The minute I said it, I regretted it. I immediately tried to redeem myself. “I’m visiting the Levi-Cohens.

But she didn’t want it. She turned to me and said, “It was a conversation stop.”

I was struck by the fact that I had sinned. The real sin. Don’t light candles too late or eat dairy products too soon after meat. It was sin in its essence. It was three weeks before the summer vacation. How could I even think of praying for forgiveness?

Out of shame and compassion for both of us, I moved to a remote area with no one. But I kept an eye on her with the intention of rushing after the prayers and apologizing. I was ready to bow down if necessary. My clothes were a mess anyway. But then she was gone. Faded away. I asked the woman who was sitting next to her where the lady in beige had been. “She left early. She has guests and came home early to get ready.

It was divine punishment. I wasn’t going to apologize to such a nice lady, who has friends and comes home early to get ready. I asked for the address of the lady in beige. “No need,” she said. “I’m going for lunch. I can deliver your message. Not wanting to detain my hosts, and frankly not wanting to disclose my crime, I forwarded the message, intending to call right after Shabbat.

The shiur was indeed in the main shrine. I felt woefully under-equipped with open-toed sandals and a mismatched beret. And then she was there. The lady in beige. With her husband, she had come to attend my shiur. Within seconds, my mood changed. I was delighted to see her. Now I could apologize in person. And if the shiur is really good, I thought, maybe she would even forgive me.

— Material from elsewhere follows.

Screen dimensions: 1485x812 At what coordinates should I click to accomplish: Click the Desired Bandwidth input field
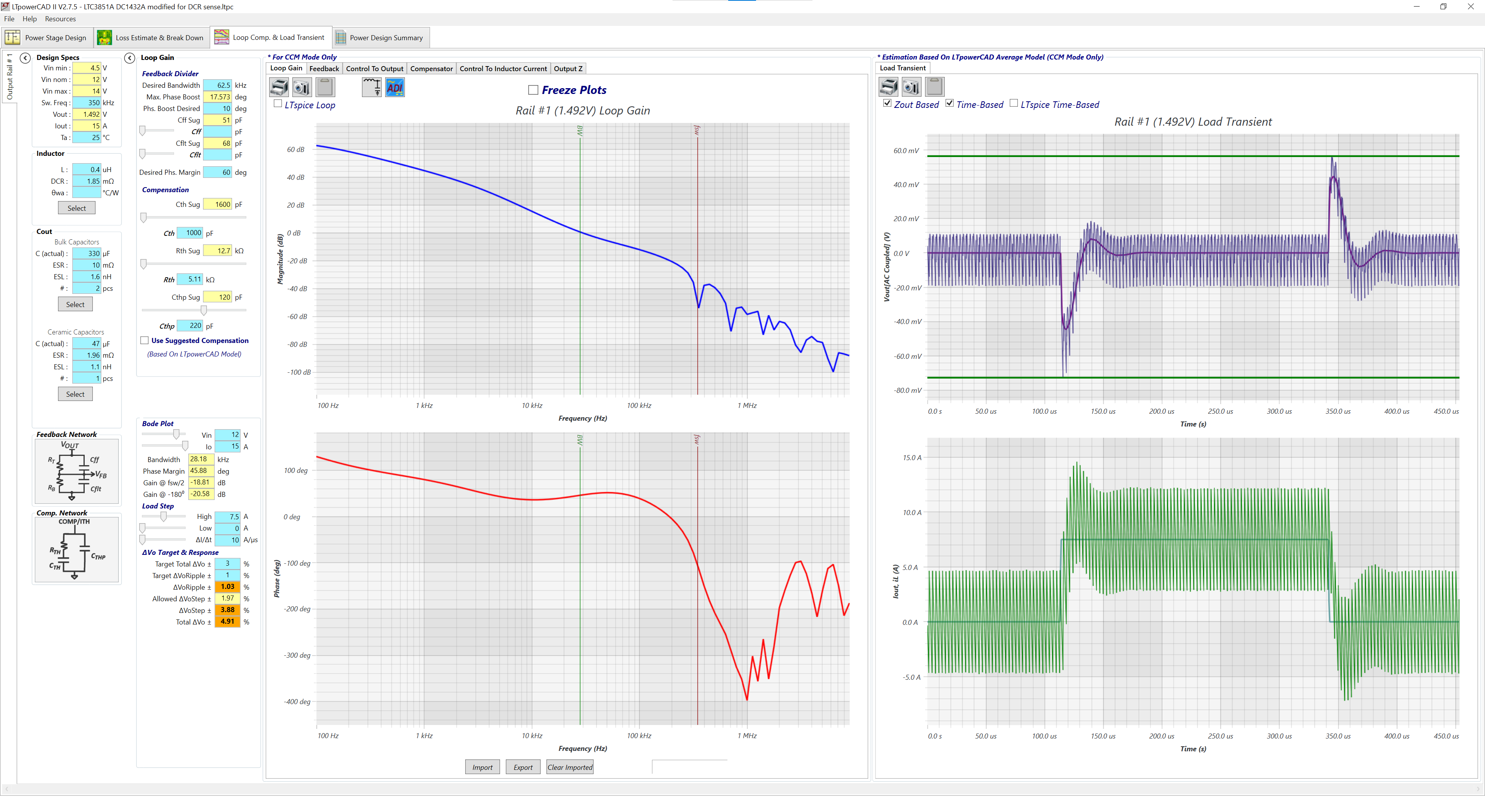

I rushed over to her immediately after the shiur, taking no risk of her leaving. She was so graceful. She complimented the shiur, told me that she had received my message and accepted my apologies without fuss. Only then could I turn to others to answer questions.

Out of the corner of my eye, I saw her chatting with friends, not rushing to leave. So I went back and thanked her for accepting my apologies so graciously. “I don’t know how I could have faced Yamin Noraim if you hadn’t come today.
“I know,” she replied. “This is why I have come.”

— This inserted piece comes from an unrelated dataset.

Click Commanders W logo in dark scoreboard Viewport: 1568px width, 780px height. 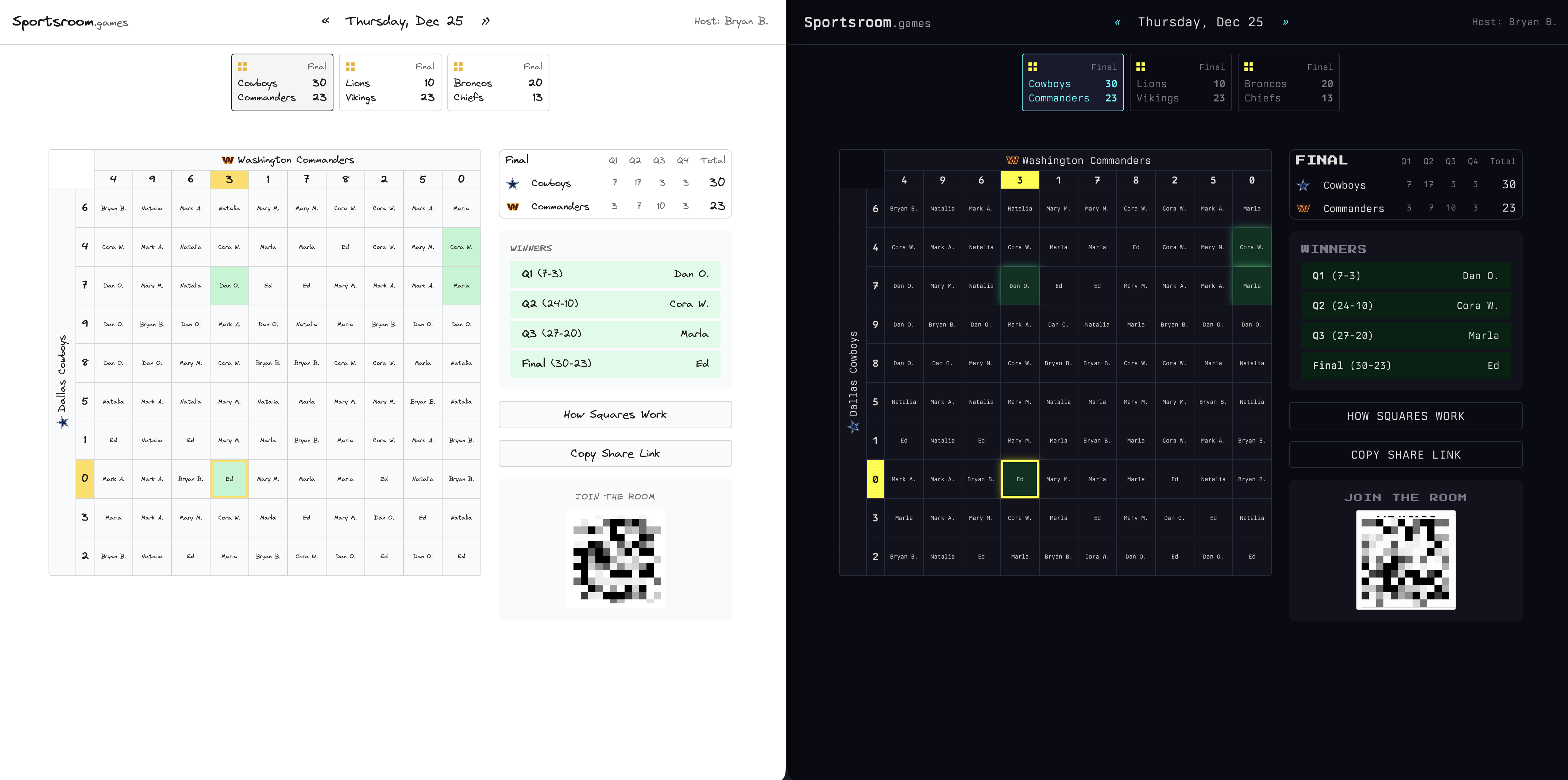click(1303, 208)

“Is that what you came for ?!” I asked.

“Yes,” she replied. “I understood from my friend how upset you were, so I decided to come to your shiur. I knew you would have a hard time with the Yamim Noraïm if I didn’t come. I don’t usually come to shiur on Shabbat afternoons.
I was speechless.

Fifty years of hearing shiurim about t’shuva and s’licha, and that was the pure essence of forgiveness – allowing another person, a complete stranger who had hurt you for no reason, to make amends. Thankfully, I thanked her for coming, for taking care of my soul.

I went home lighter, filling my suitcase with the gift from the lady in beige.PJC

Esther Orenstein Lapian is a teacher educator who teaches at the Schechter Institute and the Kerem Institute for Jewish Humanist Education. It first appeared on The Times of Israel.